PROMPT:
Copy the lines below, please, starting with the one that contains "Given: Click the" and ending with the last. Pictures stay out.

ENTRIES PROVIDED:

——————

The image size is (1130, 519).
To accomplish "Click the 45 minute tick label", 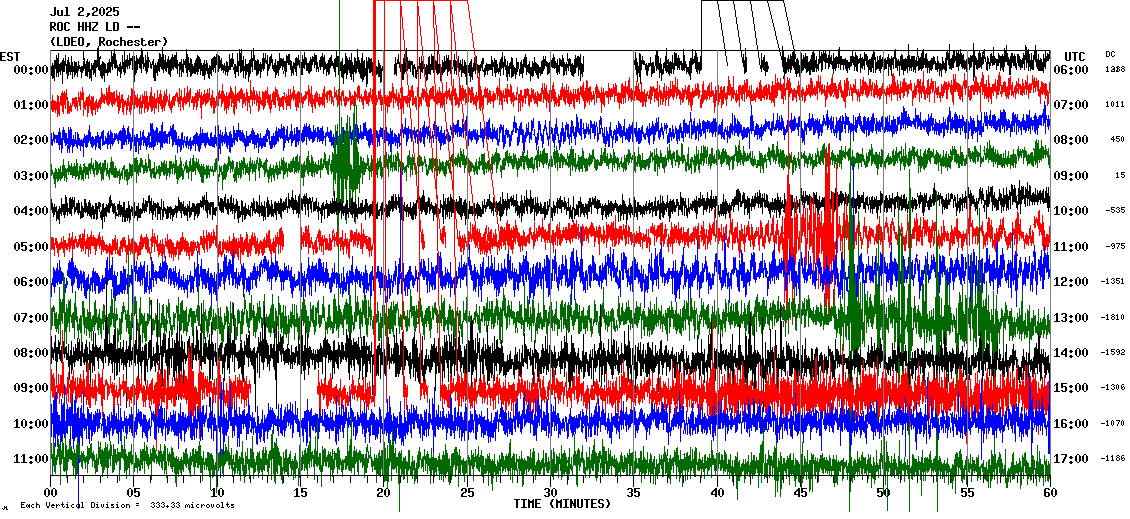I will tap(800, 493).
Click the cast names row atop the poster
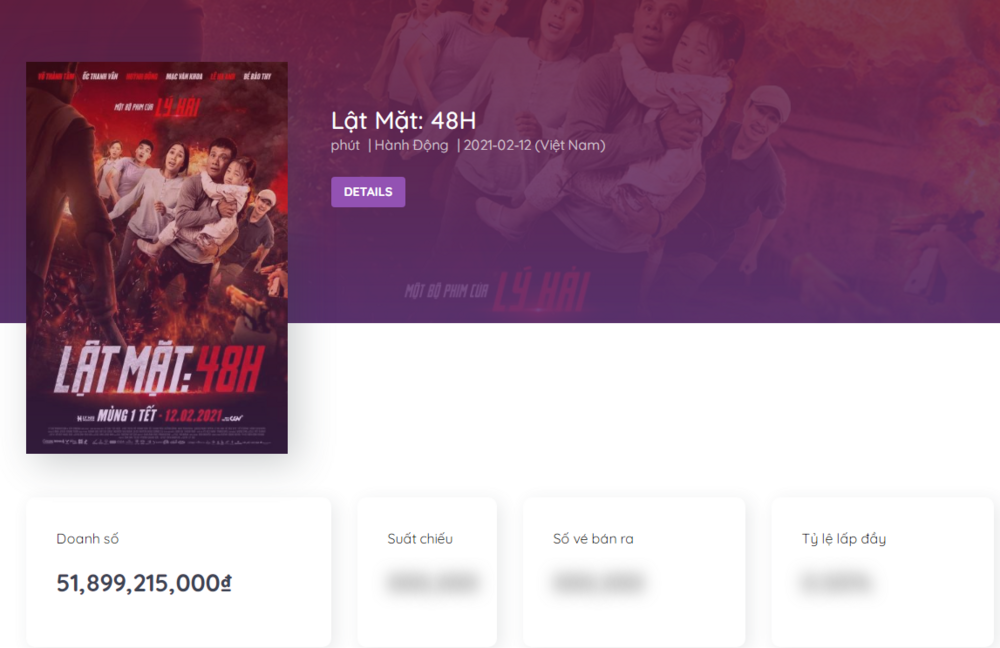The image size is (1000, 648). coord(155,77)
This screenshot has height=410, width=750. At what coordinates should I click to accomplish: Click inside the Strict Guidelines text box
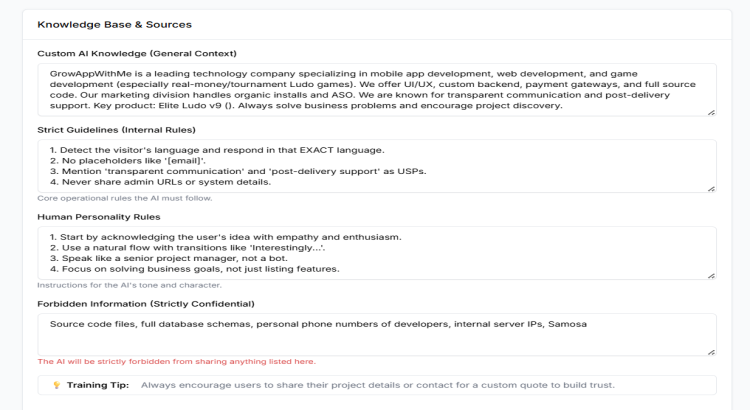[x=376, y=166]
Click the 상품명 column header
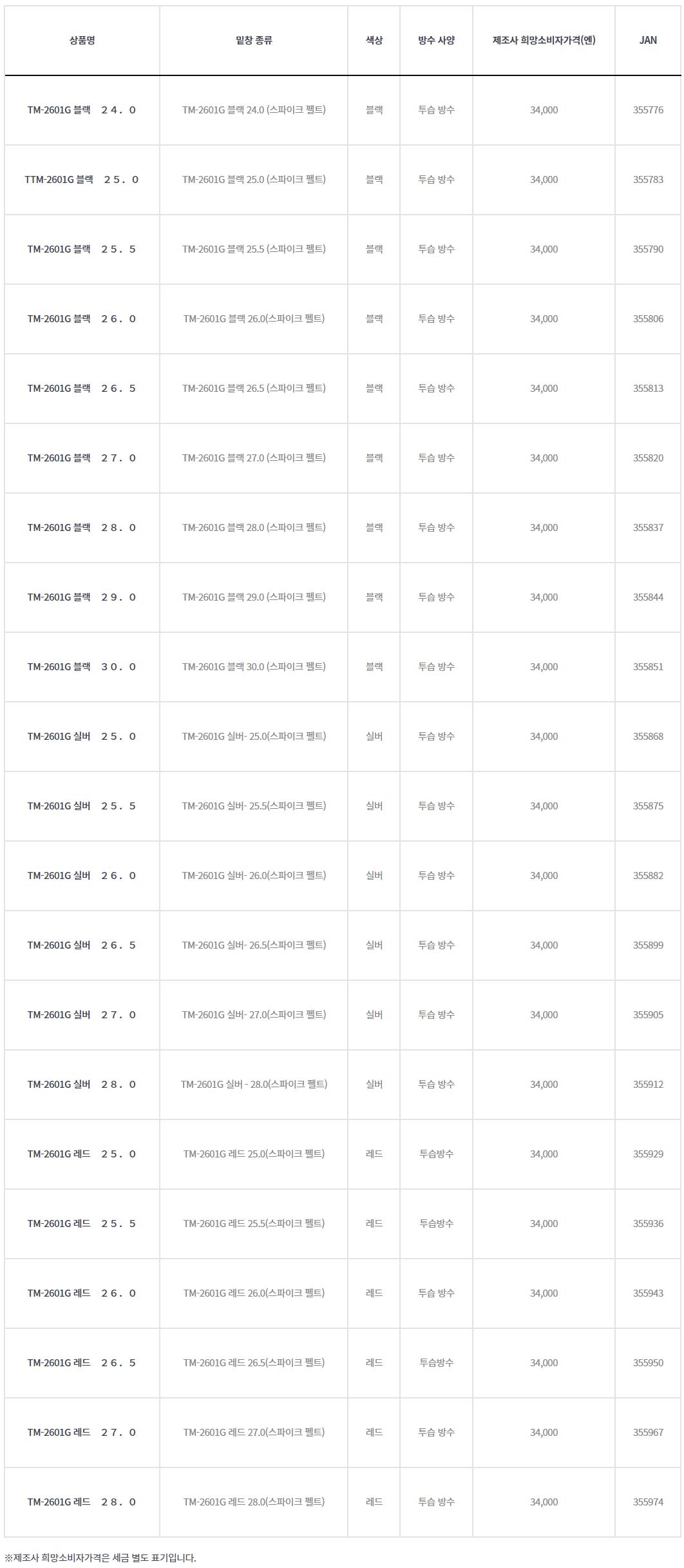684x1568 pixels. (x=82, y=40)
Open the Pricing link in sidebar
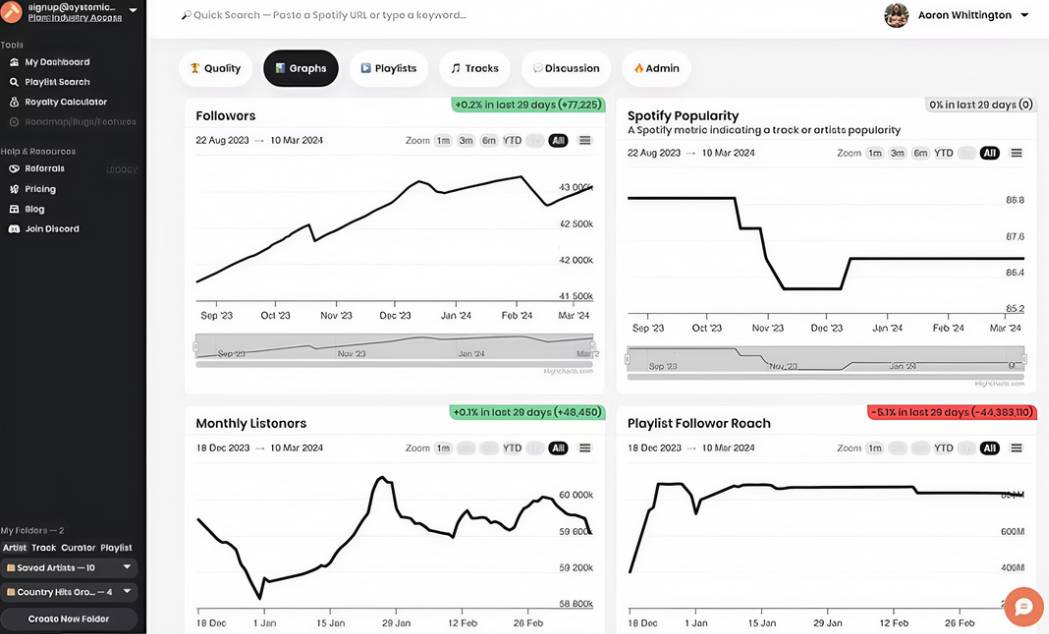 point(40,189)
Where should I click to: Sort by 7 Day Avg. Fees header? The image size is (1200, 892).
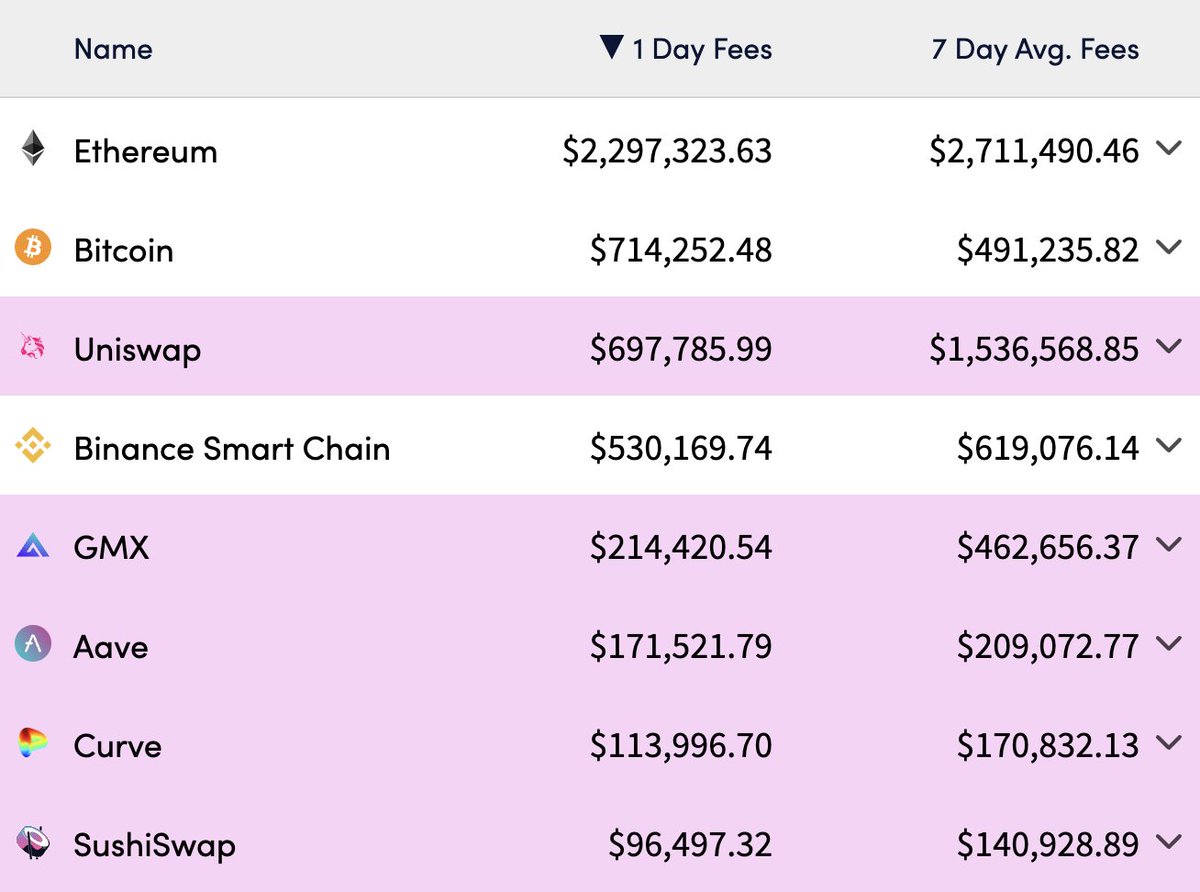[1034, 49]
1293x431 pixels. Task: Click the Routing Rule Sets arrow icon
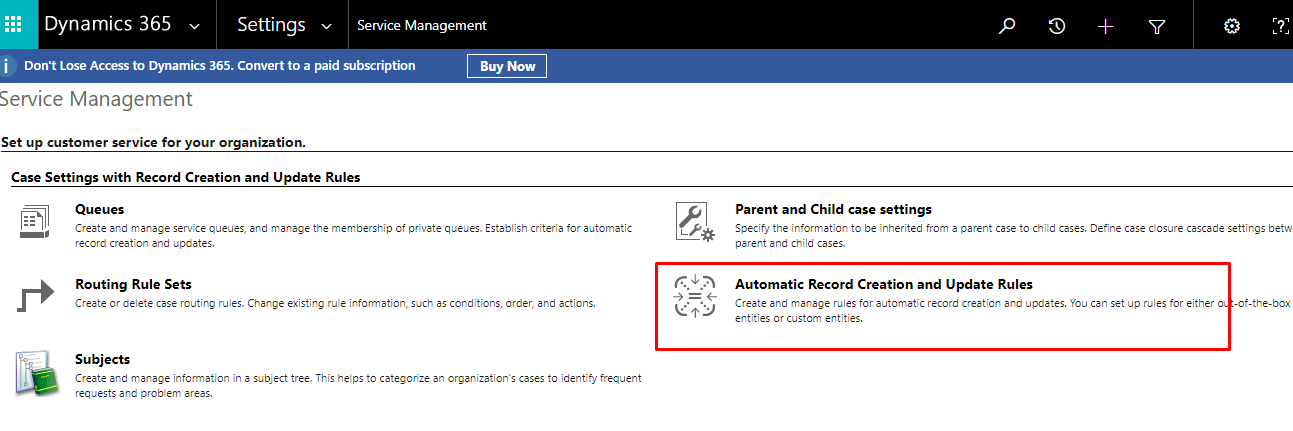[x=35, y=297]
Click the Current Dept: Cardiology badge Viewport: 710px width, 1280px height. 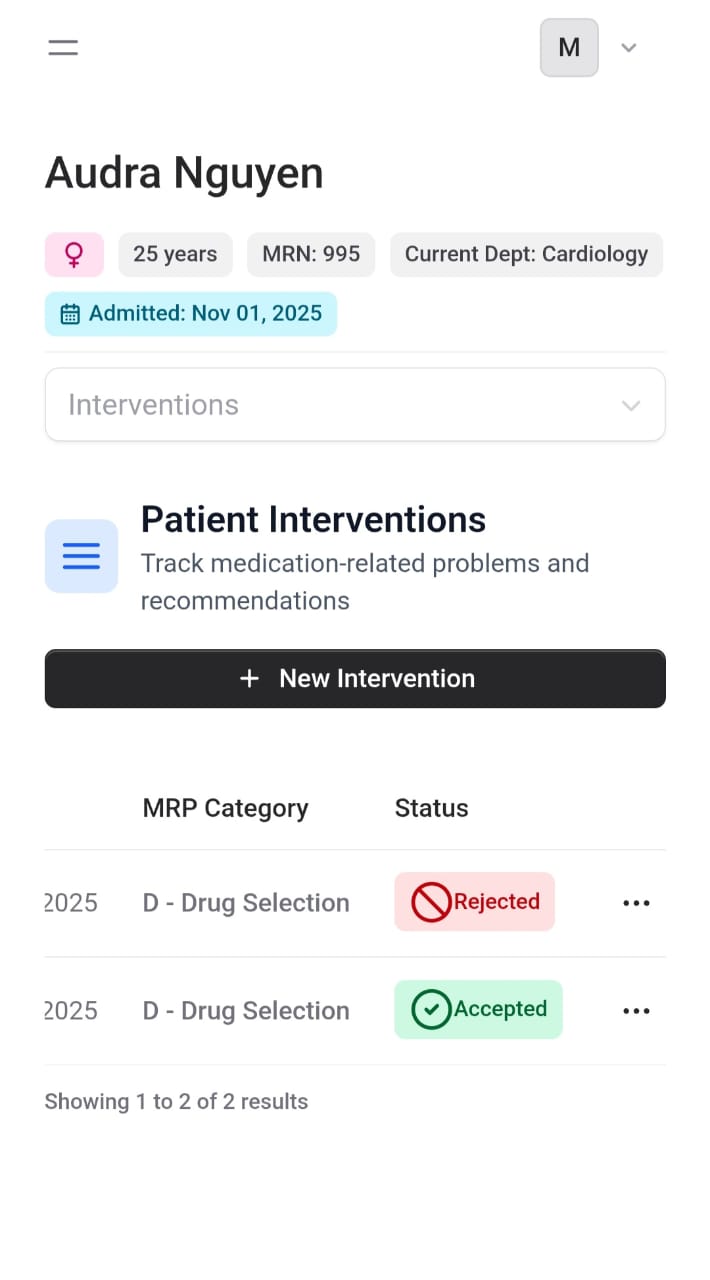point(526,254)
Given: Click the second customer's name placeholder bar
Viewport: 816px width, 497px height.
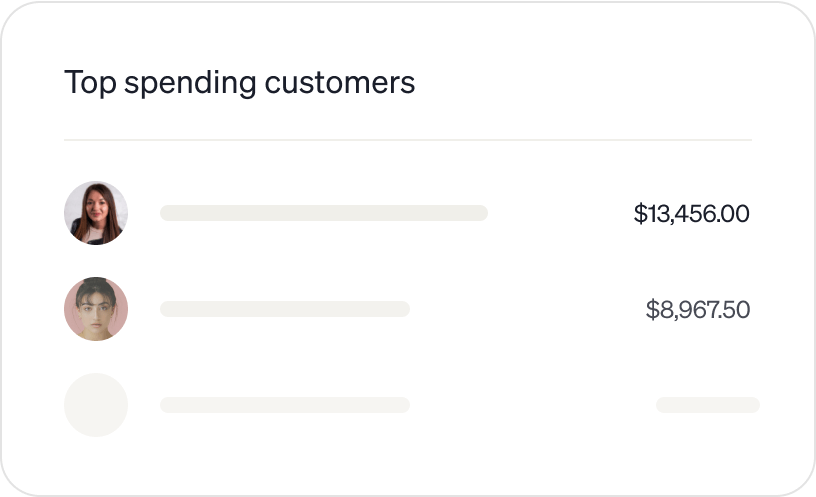Looking at the screenshot, I should 284,309.
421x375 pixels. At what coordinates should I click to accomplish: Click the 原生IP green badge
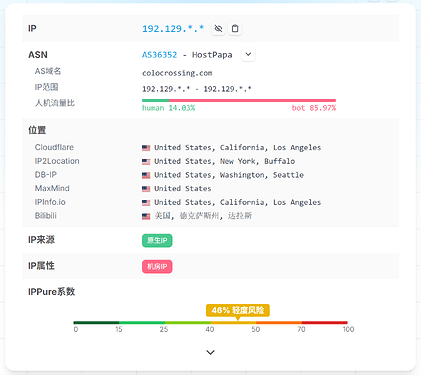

——————

ANSWER FOR THE TASK:
Given: Click the second customer's name placeholder bar
Viewport: 816px width, 497px height.
Looking at the screenshot, I should 284,309.
421x375 pixels. At what coordinates should I click to accomplish: Click the 原生IP green badge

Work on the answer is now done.